**Task details**
All records below must be reproduced exactly, although any pictures they contain are to be omitted.
★ ★ ★ ★ ★ ★ ★
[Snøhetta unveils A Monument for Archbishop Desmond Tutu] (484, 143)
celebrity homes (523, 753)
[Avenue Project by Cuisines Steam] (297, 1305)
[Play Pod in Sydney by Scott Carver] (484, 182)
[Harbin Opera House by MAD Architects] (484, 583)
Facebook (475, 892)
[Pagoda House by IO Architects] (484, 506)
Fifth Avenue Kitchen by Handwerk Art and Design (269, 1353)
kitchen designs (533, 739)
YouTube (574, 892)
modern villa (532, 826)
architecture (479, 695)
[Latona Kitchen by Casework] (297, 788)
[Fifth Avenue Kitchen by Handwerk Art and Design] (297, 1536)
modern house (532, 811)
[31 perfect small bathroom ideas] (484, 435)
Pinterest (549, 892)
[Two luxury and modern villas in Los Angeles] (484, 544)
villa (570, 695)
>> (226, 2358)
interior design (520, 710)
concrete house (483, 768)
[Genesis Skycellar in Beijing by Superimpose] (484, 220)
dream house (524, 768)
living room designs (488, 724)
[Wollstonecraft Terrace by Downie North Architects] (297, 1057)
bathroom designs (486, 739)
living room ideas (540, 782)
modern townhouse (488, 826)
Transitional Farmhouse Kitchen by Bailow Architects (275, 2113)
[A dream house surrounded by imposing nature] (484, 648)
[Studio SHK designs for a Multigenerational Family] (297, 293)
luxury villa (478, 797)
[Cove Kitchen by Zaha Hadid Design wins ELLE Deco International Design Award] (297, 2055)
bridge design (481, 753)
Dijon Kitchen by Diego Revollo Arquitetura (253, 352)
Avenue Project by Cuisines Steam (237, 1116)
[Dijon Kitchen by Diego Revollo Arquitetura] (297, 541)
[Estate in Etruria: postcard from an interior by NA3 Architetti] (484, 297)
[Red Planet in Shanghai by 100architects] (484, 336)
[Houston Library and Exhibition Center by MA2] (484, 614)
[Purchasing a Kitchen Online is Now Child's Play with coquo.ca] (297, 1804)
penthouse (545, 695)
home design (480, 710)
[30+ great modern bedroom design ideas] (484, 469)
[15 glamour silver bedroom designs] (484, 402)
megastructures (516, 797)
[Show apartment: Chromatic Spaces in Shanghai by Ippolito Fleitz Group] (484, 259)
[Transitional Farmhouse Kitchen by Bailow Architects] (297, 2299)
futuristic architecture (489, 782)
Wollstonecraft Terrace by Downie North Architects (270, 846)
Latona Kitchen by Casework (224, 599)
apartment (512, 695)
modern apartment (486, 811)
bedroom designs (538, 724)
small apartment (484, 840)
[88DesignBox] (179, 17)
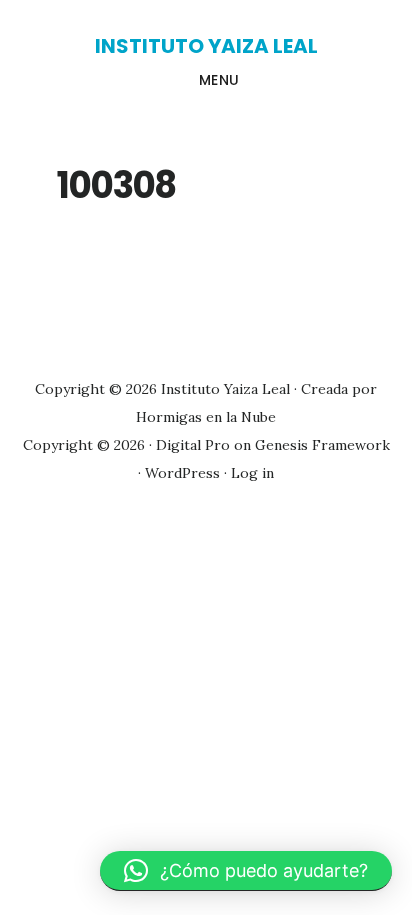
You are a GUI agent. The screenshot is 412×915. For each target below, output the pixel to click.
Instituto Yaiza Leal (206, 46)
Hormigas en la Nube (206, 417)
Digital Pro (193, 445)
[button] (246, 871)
★ ★ ★ ★ ★ ★ ★
**The answer**
[Snøhetta unveils A Monument for Archbishop Desmond Tutu] (484, 143)
celebrity homes (523, 753)
[Avenue Project by Cuisines Steam] (297, 1305)
[Play Pod in Sydney by Scott Carver] (484, 182)
[Harbin Opera House by MAD Architects] (484, 583)
Facebook (475, 892)
[Pagoda House by IO Architects] (484, 506)
Fifth Avenue Kitchen by Handwerk Art and Design (269, 1353)
kitchen designs (533, 739)
YouTube (574, 892)
modern villa (532, 826)
architecture (479, 695)
[Latona Kitchen by Casework] (297, 788)
[Fifth Avenue Kitchen by Handwerk Art and Design] (297, 1536)
modern house (532, 811)
[31 perfect small bathroom ideas] (484, 435)
Pinterest (549, 892)
[Two luxury and modern villas in Los Angeles] (484, 544)
villa (570, 695)
>> (226, 2358)
interior design (520, 710)
concrete house (483, 768)
[Genesis Skycellar in Beijing by Superimpose] (484, 220)
dream house (524, 768)
living room designs (488, 724)
[Wollstonecraft Terrace by Downie North Architects] (297, 1057)
bathroom designs (486, 739)
living room ideas (540, 782)
modern townhouse (488, 826)
Transitional Farmhouse Kitchen by Bailow Architects (275, 2113)
[A dream house surrounded by imposing nature] (484, 648)
[Studio SHK designs for a Multigenerational Family] (297, 293)
luxury villa (478, 797)
[Cove Kitchen by Zaha Hadid Design wins ELLE Deco International Design Award] (297, 2055)
bridge design (481, 753)
Dijon Kitchen by Diego Revollo Arquitetura (253, 352)
Avenue Project by Cuisines Steam (237, 1116)
[Dijon Kitchen by Diego Revollo Arquitetura] (297, 541)
[Estate in Etruria: postcard from an interior by NA3 Architetti] (484, 297)
[Red Planet in Shanghai by 100architects] (484, 336)
[Houston Library and Exhibition Center by MA2] (484, 614)
[Purchasing a Kitchen Online is Now Child's Play with coquo.ca] (297, 1804)
penthouse (545, 695)
home design (480, 710)
[30+ great modern bedroom design ideas] (484, 469)
[15 glamour silver bedroom designs] (484, 402)
megastructures (516, 797)
[Show apartment: Chromatic Spaces in Shanghai by Ippolito Fleitz Group] (484, 259)
[Transitional Farmhouse Kitchen by Bailow Architects] (297, 2299)
futuristic architecture (489, 782)
Wollstonecraft Terrace by Downie North Architects (270, 846)
Latona Kitchen by Casework (224, 599)
apartment (512, 695)
modern apartment (486, 811)
bedroom designs (538, 724)
small apartment (484, 840)
[88DesignBox] (179, 17)
You are a GUI agent. The screenshot is 412×915. For each target below, output the pixel to click.
Instituto Yaiza Leal (206, 46)
Hormigas en la Nube (206, 417)
Digital Pro (193, 445)
[button] (246, 871)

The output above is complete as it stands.